Jeff Squyres wrote:
> On Aug 24, 2009, at 1:03 PM, Eugene Loh wrote:
>> E.g., let's say P0 and P1 each send a message to P2, both using the
>> same tag and communicator. Let's say P2 does two receives on that
>> communicator and tag, using a wildcard source. So, the messages
>> could be received in either order. One could introduce barriers to
>> order the messages. E.g.,
> Is this behavior *guaranteed* by MPI? I'm not actually sure that it
> is; barrier does not provide any guarantees about point-to-point
> message passing progress.
> For example, how about a machine with these assumptions:
> - P0 is "far away" from P2 on the point-to-point network
> - P1 is "close by" to P2 on the point-to-point network
> - Barriers go across a separate/fast network (think: bluegene)
> - P0's send message is short/eager
> In this case, the Send from P0 complete "immediately" and enter the
> barrier before it is delivered to P2. The P0 send could then take a
> "long time" to get to P2 --
Okay, so let's say P0 completes its send and enters the barrier.
Also, P1 enters the barrier. But it will not issue a send until it
leaves the barrier, which requires that the last process has entered the
Meanwhile, the last process, P2, is waiting on a receive before it
enters the barrier.
So, here's the situation. P2 is waiting to receive a message, a message
has been sent to P2, and no other message will be sent to P2 until some
message has been received. So, there are only two options:
1) The first receive on P2 receives the message from P0. Or,
2) This perfectly legal MPI program deadlocks.
> potentially long enough for the barrier to overtake it
No. The first Recv on P2 has to complete before P2 can enter the
barrier, which is a prerequisite for the barrier to complete on any process.

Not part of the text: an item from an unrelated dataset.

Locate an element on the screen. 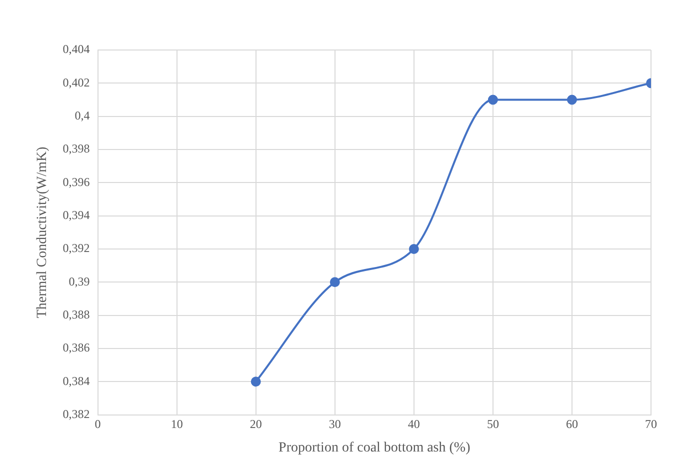 Image resolution: width=673 pixels, height=468 pixels. y-tick-label: 0,402 is located at coordinates (76, 82).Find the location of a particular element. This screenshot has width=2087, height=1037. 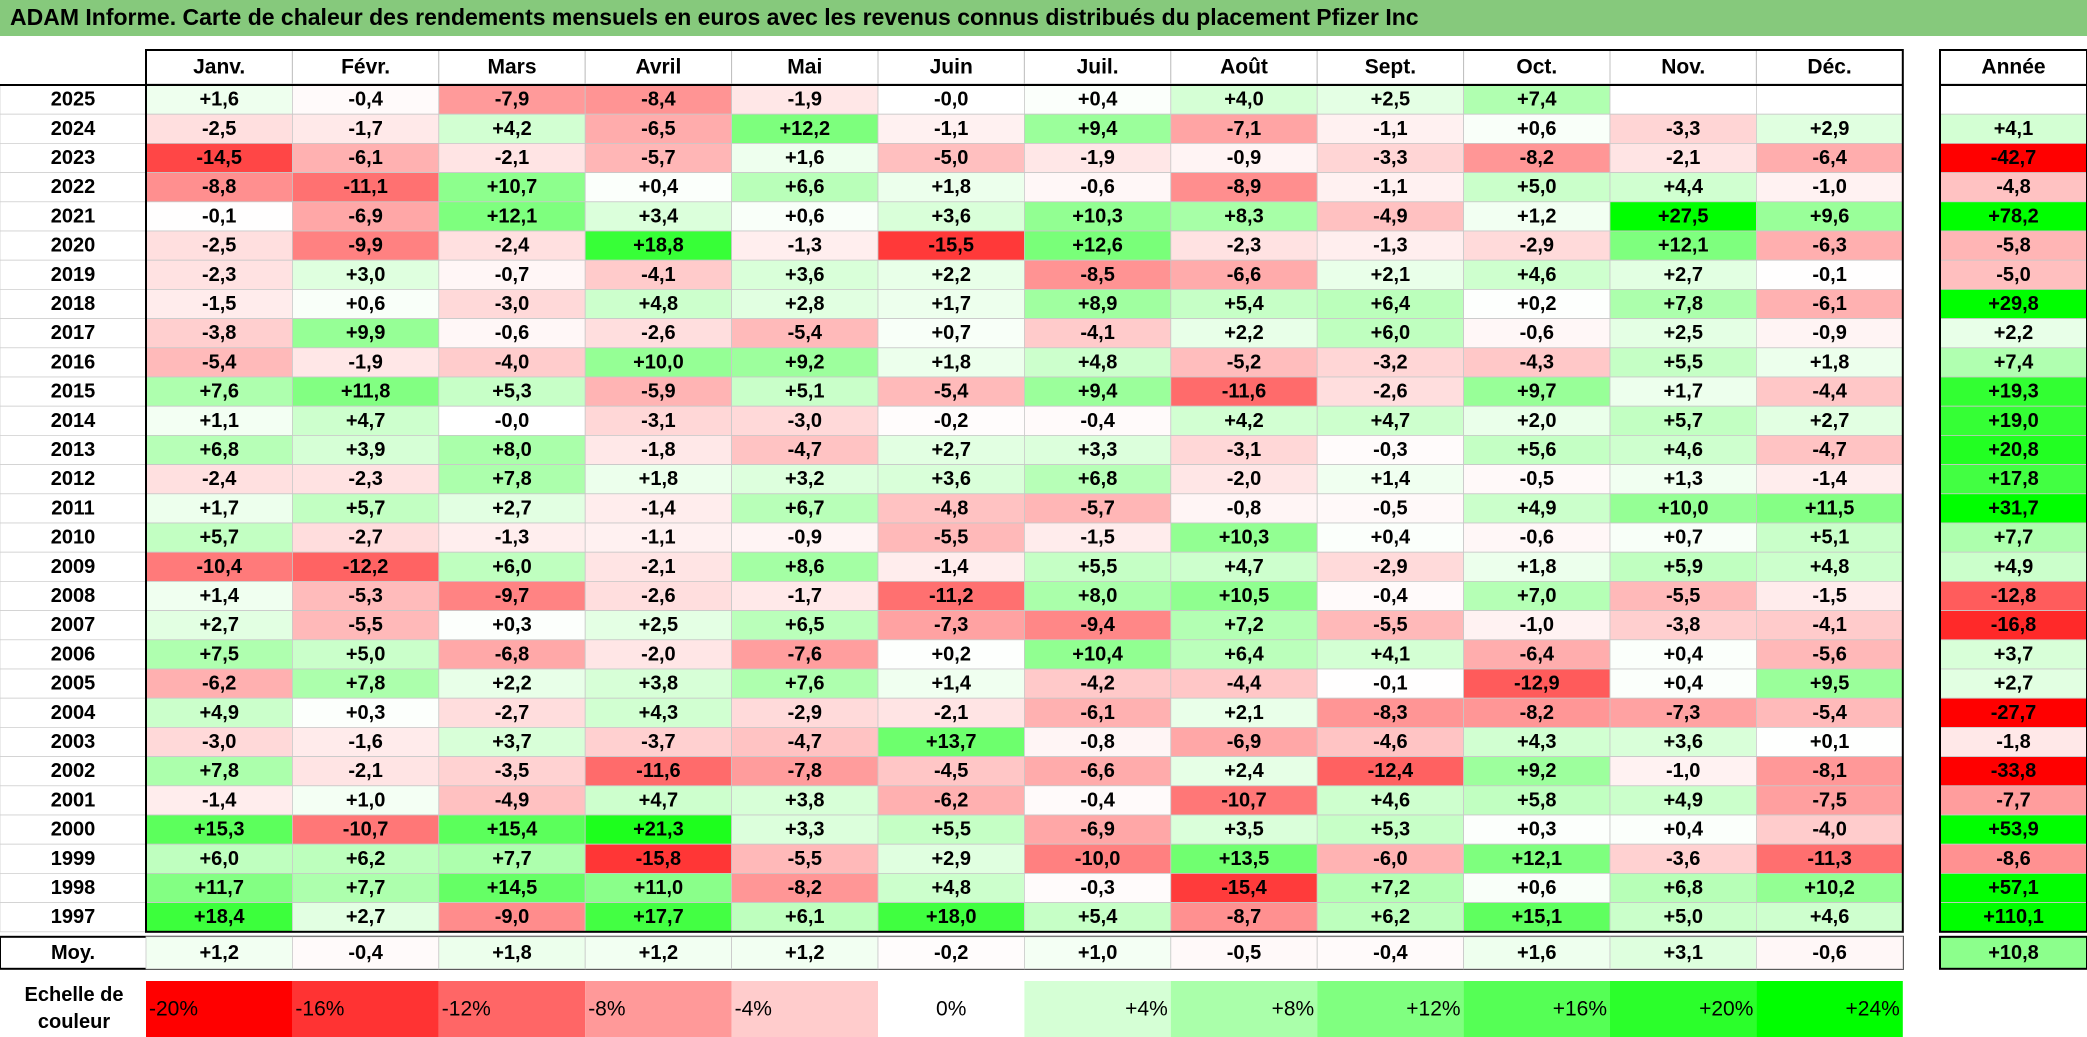

heat-cell-value: +4,6 is located at coordinates (1536, 275).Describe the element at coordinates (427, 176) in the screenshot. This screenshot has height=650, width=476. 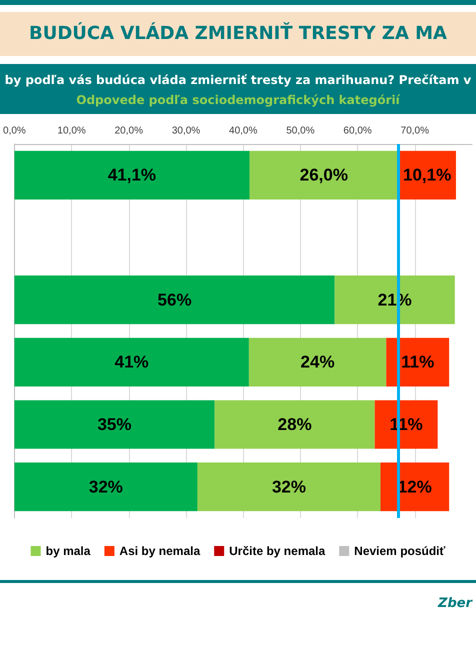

> and for the Send from P1 to be delivered to P2 before the Send from
> P0 arrives at P2.
> Couldn't that happen?
No. The send on P1 cannot be issued before the barrier completes on P1,
which cannot happen before the barrier is entered on P2, which cannot
happen before the first Recv on P2 is completed, which cannot happen
until some message is received on P2. And, the only message that can be
received on P2 is the one issued by P0.
> Granted, I would expect that your example would perform in most real-
> world situations as you describe (P0 is delivered to P2, then P1 is
> delivered to P2). But I don't think the standard guarantees it.